# ACTIVITY:
Reproduce the listing below without any change.

[[ RECORDS SHOWN, beginning ]]

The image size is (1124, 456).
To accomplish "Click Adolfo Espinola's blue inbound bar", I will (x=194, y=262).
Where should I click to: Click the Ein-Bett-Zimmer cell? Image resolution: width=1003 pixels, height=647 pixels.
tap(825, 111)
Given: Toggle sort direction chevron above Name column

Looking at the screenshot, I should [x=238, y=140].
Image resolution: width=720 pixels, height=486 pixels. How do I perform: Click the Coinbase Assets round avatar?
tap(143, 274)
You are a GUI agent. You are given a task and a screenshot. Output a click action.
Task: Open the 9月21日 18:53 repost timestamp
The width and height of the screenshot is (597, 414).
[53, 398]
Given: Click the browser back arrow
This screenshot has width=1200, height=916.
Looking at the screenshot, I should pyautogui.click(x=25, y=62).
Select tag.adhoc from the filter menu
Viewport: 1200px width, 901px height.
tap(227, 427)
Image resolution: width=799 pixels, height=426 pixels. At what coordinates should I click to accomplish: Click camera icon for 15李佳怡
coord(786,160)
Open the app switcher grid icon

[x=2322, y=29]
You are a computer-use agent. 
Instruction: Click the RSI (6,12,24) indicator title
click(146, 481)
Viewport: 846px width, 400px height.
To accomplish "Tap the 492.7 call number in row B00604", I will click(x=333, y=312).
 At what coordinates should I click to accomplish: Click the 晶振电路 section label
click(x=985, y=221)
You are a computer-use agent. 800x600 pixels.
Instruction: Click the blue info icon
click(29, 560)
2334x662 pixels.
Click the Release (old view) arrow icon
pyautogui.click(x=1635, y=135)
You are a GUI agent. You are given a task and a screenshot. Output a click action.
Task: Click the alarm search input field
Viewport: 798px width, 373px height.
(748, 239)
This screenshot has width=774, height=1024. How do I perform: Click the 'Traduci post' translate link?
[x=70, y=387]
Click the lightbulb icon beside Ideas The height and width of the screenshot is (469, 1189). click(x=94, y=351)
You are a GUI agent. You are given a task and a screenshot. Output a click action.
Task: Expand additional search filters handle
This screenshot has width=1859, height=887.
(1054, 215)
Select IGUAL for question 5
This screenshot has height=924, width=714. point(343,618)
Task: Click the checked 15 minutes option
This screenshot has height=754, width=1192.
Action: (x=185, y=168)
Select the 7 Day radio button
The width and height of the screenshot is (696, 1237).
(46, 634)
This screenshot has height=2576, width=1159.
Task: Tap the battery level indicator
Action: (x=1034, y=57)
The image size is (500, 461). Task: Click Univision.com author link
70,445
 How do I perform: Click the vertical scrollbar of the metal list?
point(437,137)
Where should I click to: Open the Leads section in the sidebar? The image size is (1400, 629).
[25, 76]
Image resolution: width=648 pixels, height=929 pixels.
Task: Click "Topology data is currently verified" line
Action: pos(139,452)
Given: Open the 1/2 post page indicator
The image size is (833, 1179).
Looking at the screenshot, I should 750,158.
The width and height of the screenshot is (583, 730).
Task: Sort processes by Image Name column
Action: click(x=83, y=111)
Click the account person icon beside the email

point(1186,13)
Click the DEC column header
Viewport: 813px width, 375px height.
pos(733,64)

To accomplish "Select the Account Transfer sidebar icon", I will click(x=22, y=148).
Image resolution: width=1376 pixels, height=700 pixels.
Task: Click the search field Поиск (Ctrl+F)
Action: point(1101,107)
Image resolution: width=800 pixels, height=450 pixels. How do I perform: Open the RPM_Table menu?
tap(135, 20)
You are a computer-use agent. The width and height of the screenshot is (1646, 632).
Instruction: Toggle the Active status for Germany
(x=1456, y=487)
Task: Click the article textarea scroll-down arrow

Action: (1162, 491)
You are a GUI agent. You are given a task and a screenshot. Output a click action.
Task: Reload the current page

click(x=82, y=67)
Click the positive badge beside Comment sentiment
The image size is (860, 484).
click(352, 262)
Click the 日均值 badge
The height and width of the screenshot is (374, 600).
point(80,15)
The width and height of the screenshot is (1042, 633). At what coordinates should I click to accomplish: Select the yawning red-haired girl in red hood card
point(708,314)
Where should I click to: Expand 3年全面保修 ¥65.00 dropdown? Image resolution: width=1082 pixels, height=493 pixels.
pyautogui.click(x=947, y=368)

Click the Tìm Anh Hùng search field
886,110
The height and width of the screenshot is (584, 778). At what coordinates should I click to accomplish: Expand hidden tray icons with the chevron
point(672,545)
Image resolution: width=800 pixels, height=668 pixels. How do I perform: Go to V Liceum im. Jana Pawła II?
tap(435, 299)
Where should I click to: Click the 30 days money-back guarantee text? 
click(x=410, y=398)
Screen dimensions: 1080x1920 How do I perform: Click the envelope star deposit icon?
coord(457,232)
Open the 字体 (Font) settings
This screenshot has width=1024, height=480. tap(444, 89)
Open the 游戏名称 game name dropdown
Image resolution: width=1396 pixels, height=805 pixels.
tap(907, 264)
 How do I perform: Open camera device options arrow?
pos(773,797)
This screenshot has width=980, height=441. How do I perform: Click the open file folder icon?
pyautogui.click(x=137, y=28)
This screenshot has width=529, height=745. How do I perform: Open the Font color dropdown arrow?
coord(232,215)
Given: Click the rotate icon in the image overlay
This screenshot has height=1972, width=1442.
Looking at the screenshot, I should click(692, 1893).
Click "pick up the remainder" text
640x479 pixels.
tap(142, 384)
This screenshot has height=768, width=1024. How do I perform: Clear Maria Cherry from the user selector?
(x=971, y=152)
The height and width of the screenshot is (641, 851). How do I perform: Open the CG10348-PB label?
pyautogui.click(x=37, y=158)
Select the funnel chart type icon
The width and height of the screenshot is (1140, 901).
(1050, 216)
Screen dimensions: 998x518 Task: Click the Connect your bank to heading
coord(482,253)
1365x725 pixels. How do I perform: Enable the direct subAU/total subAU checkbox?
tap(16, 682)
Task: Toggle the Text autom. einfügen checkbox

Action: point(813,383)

[[ RECORDS SHOWN, end ]]

# ANSWER FOR THE TASK:
The image size is (1124, 456).
To accomplish "Click Adolfo Espinola's blue inbound bar", I will (x=194, y=262).
Where should I click to: Click the Ein-Bett-Zimmer cell? Image resolution: width=1003 pixels, height=647 pixels.
tap(825, 111)
Given: Toggle sort direction chevron above Name column

Looking at the screenshot, I should [x=238, y=140].
Image resolution: width=720 pixels, height=486 pixels. How do I perform: Click the Coinbase Assets round avatar?
tap(143, 274)
You are a GUI agent. You are given a task and a screenshot. Output a click action.
Task: Open the 9月21日 18:53 repost timestamp
The width and height of the screenshot is (597, 414).
[53, 398]
Given: Click the browser back arrow
This screenshot has width=1200, height=916.
Looking at the screenshot, I should pyautogui.click(x=25, y=62).
Select tag.adhoc from the filter menu
Viewport: 1200px width, 901px height.
tap(227, 427)
Image resolution: width=799 pixels, height=426 pixels. At what coordinates should I click to accomplish: Click camera icon for 15李佳怡
coord(786,160)
Open the app switcher grid icon

[x=2322, y=29]
You are a computer-use agent. 
Instruction: Click the RSI (6,12,24) indicator title
click(146, 481)
Viewport: 846px width, 400px height.
To accomplish "Tap the 492.7 call number in row B00604", I will click(x=333, y=312).
 At what coordinates should I click to accomplish: Click the 晶振电路 section label
click(x=985, y=221)
You are a computer-use agent. 800x600 pixels.
Instruction: Click the blue info icon
click(29, 560)
2334x662 pixels.
Click the Release (old view) arrow icon
pyautogui.click(x=1635, y=135)
You are a GUI agent. You are given a task and a screenshot. Output a click action.
Task: Click the alarm search input field
Viewport: 798px width, 373px height.
(748, 239)
This screenshot has width=774, height=1024. How do I perform: Click the 'Traduci post' translate link?
[x=70, y=387]
Click the lightbulb icon beside Ideas The height and width of the screenshot is (469, 1189). click(x=94, y=351)
You are a GUI agent. You are given a task and a screenshot. Output a click action.
Task: Expand additional search filters handle
This screenshot has width=1859, height=887.
(1054, 215)
Select IGUAL for question 5
This screenshot has height=924, width=714. point(343,618)
Task: Click the checked 15 minutes option
This screenshot has height=754, width=1192.
Action: (x=185, y=168)
Select the 7 Day radio button
The width and height of the screenshot is (696, 1237).
(46, 634)
This screenshot has height=2576, width=1159.
Task: Tap the battery level indicator
Action: (x=1034, y=57)
The image size is (500, 461). Task: Click Univision.com author link
70,445
 How do I perform: Click the vertical scrollbar of the metal list?
point(437,137)
Where should I click to: Open the Leads section in the sidebar? The image size is (1400, 629).
[25, 76]
Image resolution: width=648 pixels, height=929 pixels.
Task: Click "Topology data is currently verified" line
Action: pos(139,452)
Given: Open the 1/2 post page indicator
The image size is (833, 1179).
Looking at the screenshot, I should 750,158.
The width and height of the screenshot is (583, 730).
Task: Sort processes by Image Name column
Action: click(x=83, y=111)
Click the account person icon beside the email

point(1186,13)
Click the DEC column header
Viewport: 813px width, 375px height.
pos(733,64)

To accomplish "Select the Account Transfer sidebar icon", I will click(x=22, y=148).
Image resolution: width=1376 pixels, height=700 pixels.
Task: Click the search field Поиск (Ctrl+F)
Action: point(1101,107)
Image resolution: width=800 pixels, height=450 pixels. How do I perform: Open the RPM_Table menu?
tap(135, 20)
You are a computer-use agent. The width and height of the screenshot is (1646, 632).
Instruction: Toggle the Active status for Germany
(x=1456, y=487)
Task: Click the article textarea scroll-down arrow

Action: (1162, 491)
You are a GUI agent. You are given a task and a screenshot. Output a click action.
Task: Reload the current page

click(x=82, y=67)
Click the positive badge beside Comment sentiment
The image size is (860, 484).
click(352, 262)
Click the 日均值 badge
The height and width of the screenshot is (374, 600).
point(80,15)
The width and height of the screenshot is (1042, 633). At what coordinates should I click to accomplish: Select the yawning red-haired girl in red hood card
point(708,314)
Where should I click to: Expand 3年全面保修 ¥65.00 dropdown? Image resolution: width=1082 pixels, height=493 pixels.
pyautogui.click(x=947, y=368)

Click the Tìm Anh Hùng search field
886,110
The height and width of the screenshot is (584, 778). At what coordinates should I click to accomplish: Expand hidden tray icons with the chevron
point(672,545)
Image resolution: width=800 pixels, height=668 pixels. How do I perform: Go to V Liceum im. Jana Pawła II?
tap(435, 299)
Where should I click to: Click the 30 days money-back guarantee text? 
click(x=410, y=398)
Screen dimensions: 1080x1920 How do I perform: Click the envelope star deposit icon?
coord(457,232)
Open the 字体 (Font) settings
This screenshot has width=1024, height=480. tap(444, 89)
Open the 游戏名称 game name dropdown
Image resolution: width=1396 pixels, height=805 pixels.
tap(907, 264)
 How do I perform: Open camera device options arrow?
pos(773,797)
This screenshot has width=980, height=441. How do I perform: Click the open file folder icon?
pyautogui.click(x=137, y=28)
This screenshot has width=529, height=745. How do I perform: Open the Font color dropdown arrow?
coord(232,215)
Given: Click the rotate icon in the image overlay
This screenshot has height=1972, width=1442.
Looking at the screenshot, I should click(692, 1893).
Click "pick up the remainder" text
640x479 pixels.
tap(142, 384)
This screenshot has height=768, width=1024. How do I perform: Clear Maria Cherry from the user selector?
(x=971, y=152)
The height and width of the screenshot is (641, 851). How do I perform: Open the CG10348-PB label?
pyautogui.click(x=37, y=158)
Select the funnel chart type icon
The width and height of the screenshot is (1140, 901).
(1050, 216)
Screen dimensions: 998x518 Task: Click the Connect your bank to heading
coord(482,253)
1365x725 pixels. How do I perform: Enable the direct subAU/total subAU checkbox?
tap(16, 682)
Task: Toggle the Text autom. einfügen checkbox

Action: point(813,383)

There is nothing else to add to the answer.